The group validated the use of the IV vitamin C for cancer therapy.  Using in vitro studies, more than 60 cell lines were tested for the toxicity to high dosages of ascorbate.  It was demonstrated that at a high enough dose ascorbate can kill cancer cells while not affecting normal cells. In addition, it was found that IVC treatment improves the quality of life of advanced cancer patients, corrects deficiencies of vitamin C that often occur in cancer patients and optimizes white blood cell concentrations of vitamin C. Analysis of the markers of inflammation in cancer patients showed that high dose intravenous ascorbic acid treatment reduces inflammation in cancer patients.

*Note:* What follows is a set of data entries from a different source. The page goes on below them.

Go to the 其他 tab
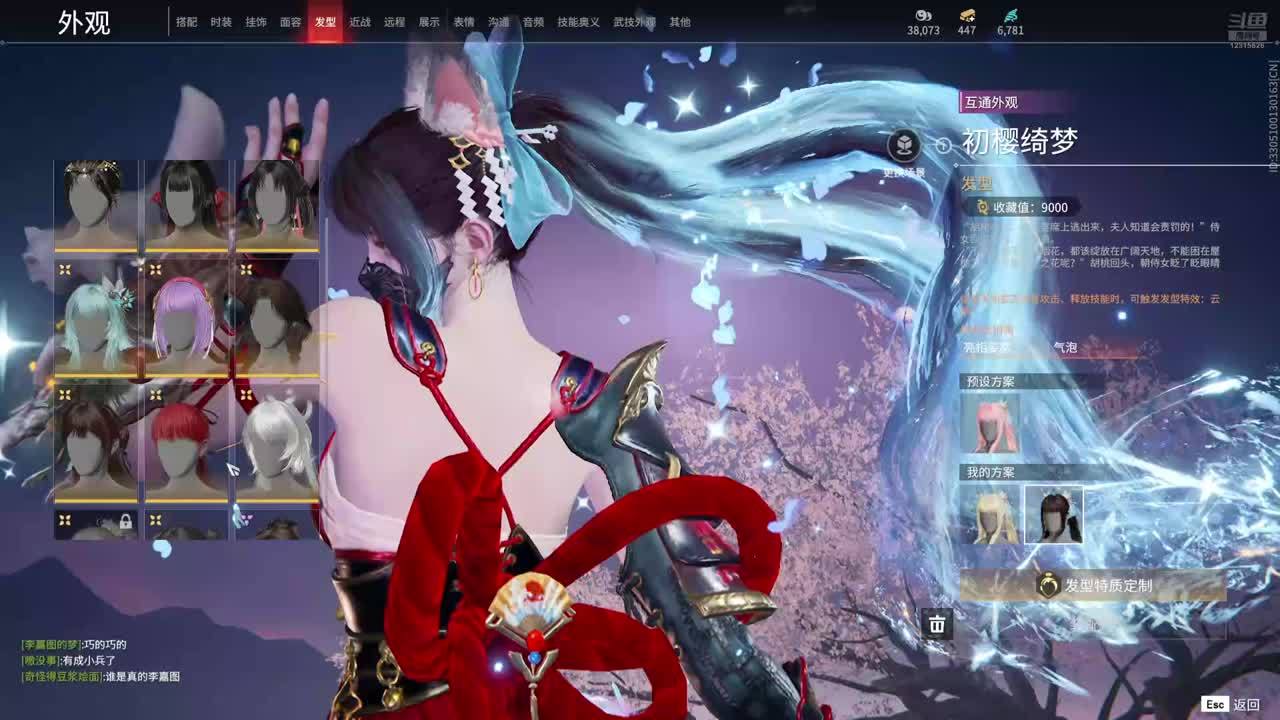Screen dimensions: 1280x720 [x=680, y=22]
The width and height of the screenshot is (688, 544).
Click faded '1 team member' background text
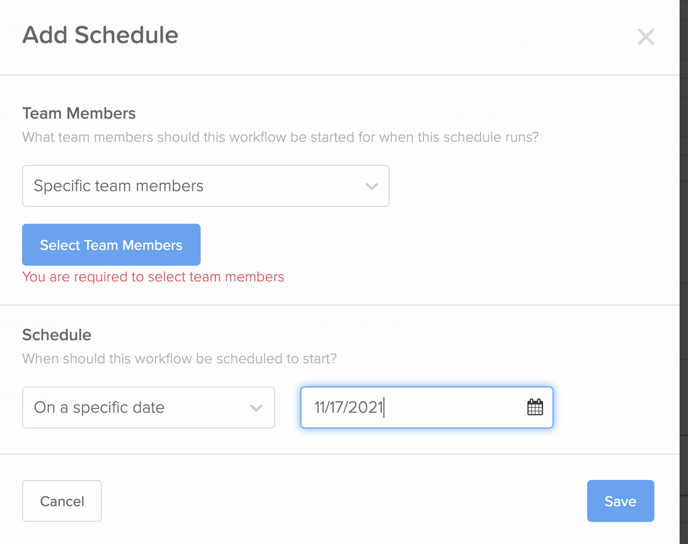[x=351, y=322]
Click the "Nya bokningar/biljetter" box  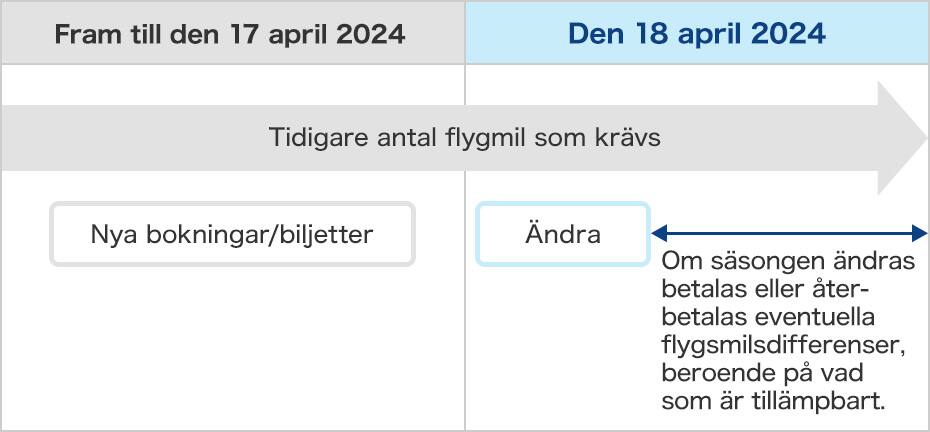tap(232, 235)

Several of these successful cases were published in the Journal of Orthomolecular Medicine.  Three of these cases were reviewed by the NIH years later, confirming the presence of cancer and the benefit of treatment.

  • Intravenously administered vitamin C as cancer therapy: three cases. Padayatty S, Riordan H, Hewitt S, Katz A, Hoffer L, Levine MCanadian Medical Association Journal, 2006, 174(7):937-942

One of our early research achievements was to demonstrate that ascorbate is preferentially toxic to cancer cells at concentrations achievable during intravenous infusions.  We also learned that cytotoxicity can be enhanced by other agents, such as lipoic acid, and magnetic fields.

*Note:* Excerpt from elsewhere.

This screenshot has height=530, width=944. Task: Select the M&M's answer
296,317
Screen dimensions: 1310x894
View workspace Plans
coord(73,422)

  • Intravenous ascorbate as a tumor cytotoxic chemotherapeutic agent. Riordan N, Riordan H, Meng X, Li Y, Jackson JMedical Hypotheses, 1995, 44(3):207-213
  • Cytotoxicity of ascorbate, lipoic acid, and other antioxidants in hollow fibre in vitro tumours. Casciari J, Riordan N, Schmidt T, Meng X, Jackson J, Riordan H.  British Journal of Cancer, 2001, 84(11):1544-1550
  • The Effect of Alternating Magnetic Field Exposure and Vitamin C on Cancer Cells. Mikirova N, Jackson J, Casciari, Riordan H. Orthomolecular Medicine, 2001, 16(3):177-182

We demonstrated that ascorbate administration in guinea pigs reduced tumor growth rates, and that intra-tumor concentrations in the millimolar range were attained.  This information, along with data on plasma ascorbate concentrations achievable in humans intravenously, allows us to set a recommended target dose per infusion.

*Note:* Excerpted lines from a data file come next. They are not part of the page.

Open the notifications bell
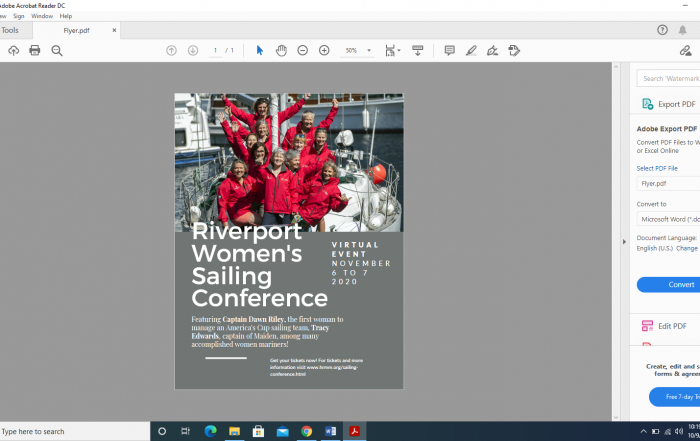 point(683,30)
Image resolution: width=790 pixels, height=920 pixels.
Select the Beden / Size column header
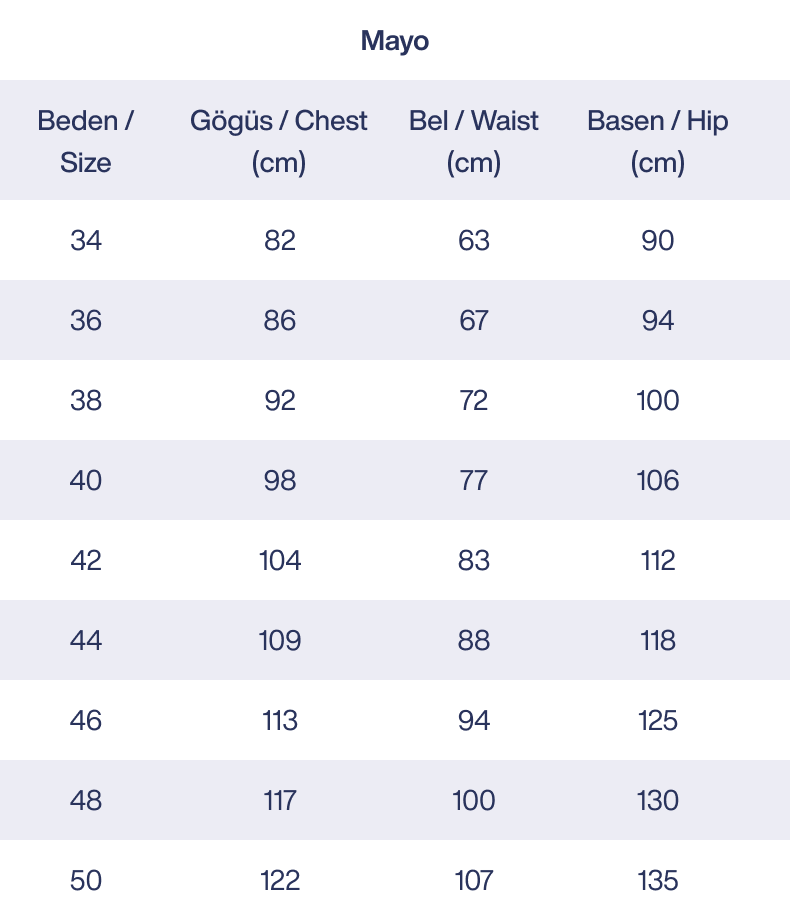click(86, 141)
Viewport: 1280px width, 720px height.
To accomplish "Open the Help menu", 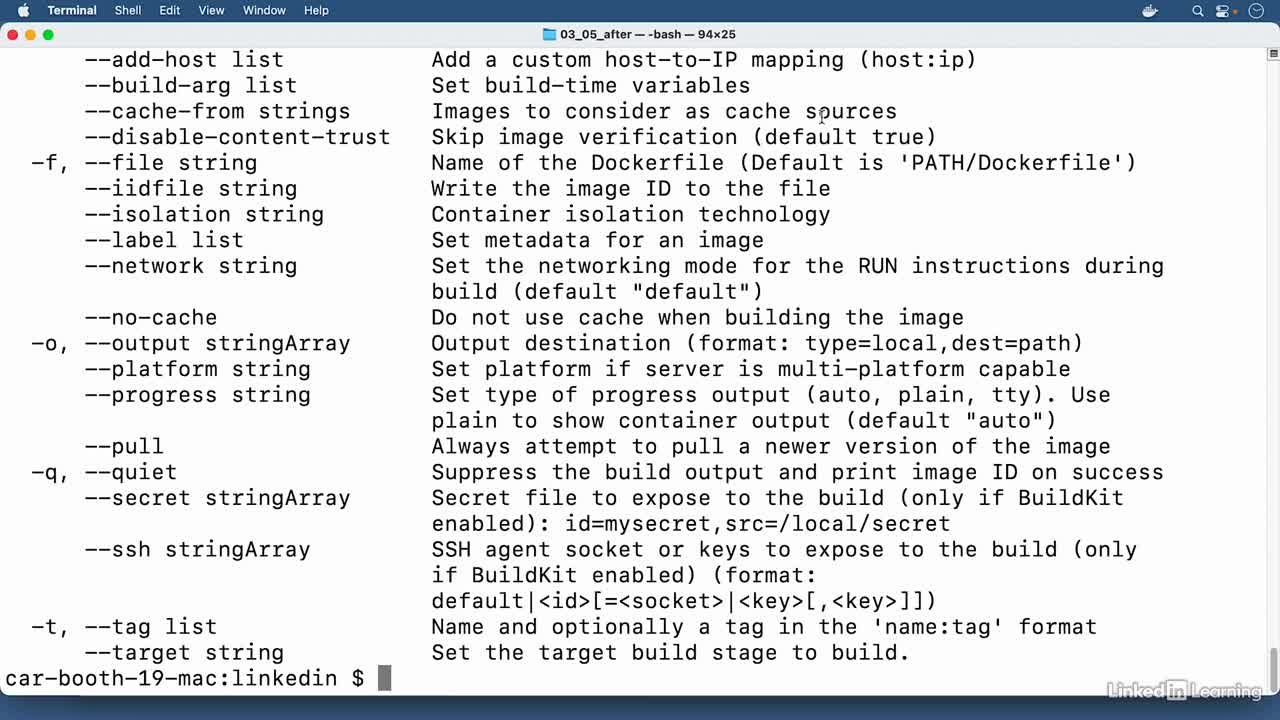I will pyautogui.click(x=316, y=10).
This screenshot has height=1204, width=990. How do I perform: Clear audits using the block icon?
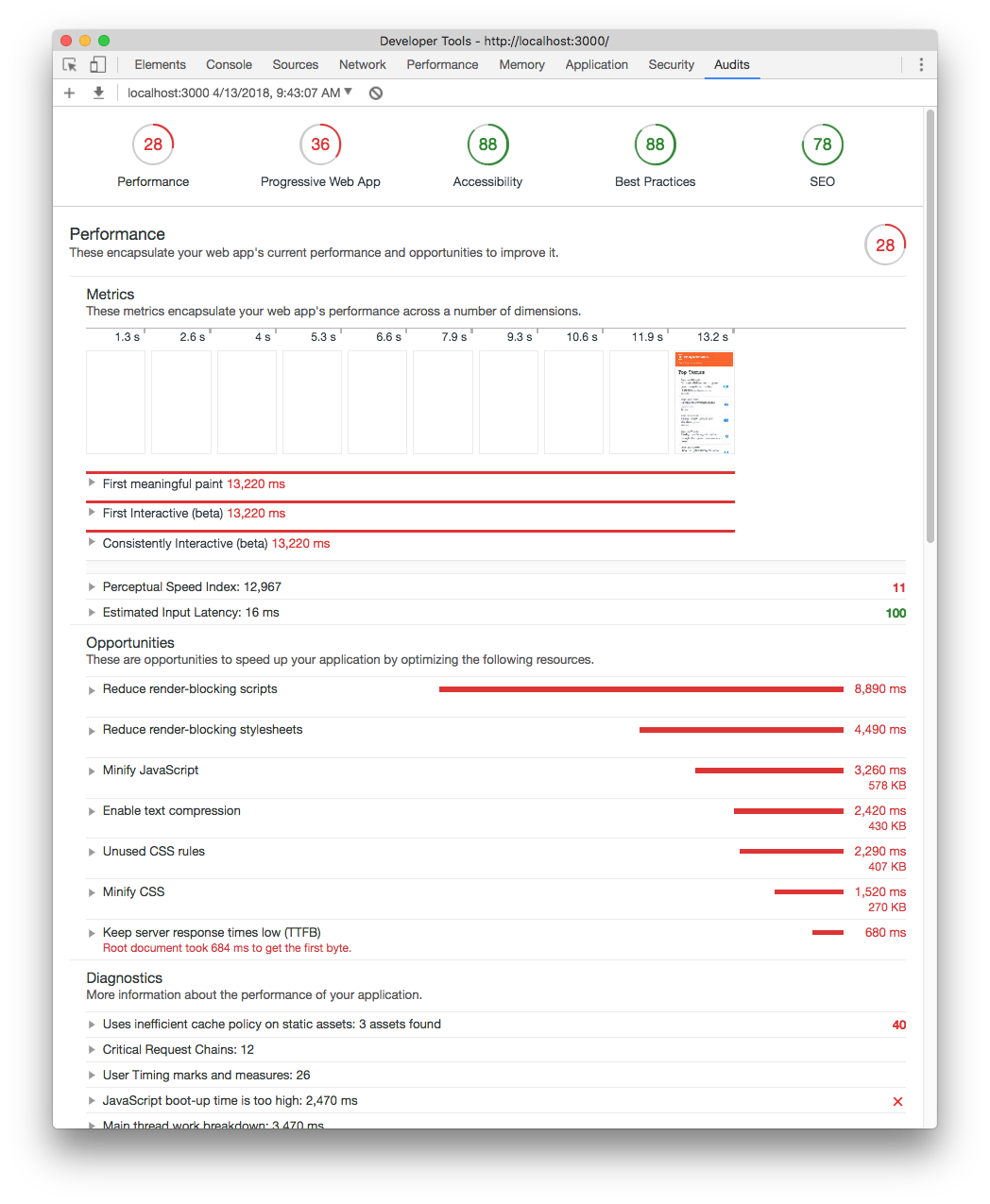point(375,93)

  • Effects of high dose ascorbate administration on L-10 tumor growth in guinea pigs. Casciari J, Riordan H et al. Puero Rico Health Sciences Journal, 2005, 24(2):145-150
  • Clinical experience with intravenous administration of ascorbic acid: achievable levels in blood for different states of inflammation and disease in cancer patients. Mikirova NA, Casciari JJ, Riordan NH and Hunninghake RE. Journal of Translational Medicine, 2013, 11:191 (Aug 2013).

In addition to the aforementioned case studies, we have published analysis of ascorbate pharmacokinetics (plasma concentration rise and fall after infusion) and a Phase I clinical study.

  • A pilot clinical study of continuous intravenous ascorbate in terminal cancer patients. Riordan H, Casciari J, Gonzalez M, Riordan N, Miranda-Massari J, Jackson J. Puero Rico Health Sciences Journal, 2005, 24(4):269-276

Work on high dose vitamin C and cancer continued with detailed studies of how vitamin C affects new blood vessel growth (angiogenesis).  Since angiogenesis is a key stage in tumor growth, its inhibition by vitamin C may provide a mechanism for anti-cancer effect.

  • Anti-angiogenic effect of high doses of ascorbic acid. Mikirova N, Ichim T, Riordan N. Journal of Translational Medicine, 2008, 6:50
  • Ascorbate inhibition of angiogenesis in aortic rings ex vivo and subcutaneous Matrigel plugs in vivo. Mikirova NA, Casciari JJ, Riordan NH. Journal of Angiogenesis Research 2010, 2:2

These, along with studies by outside collaborators, confirm the following:  therapeutic concentrations of ascorbate can be achieved intravenously; ascorbate therapy appears safe and does not adversely affect renal function; ascorbate has anti-tumor activity and ascorbate does not interfere with the action of chemotherapeutic agents.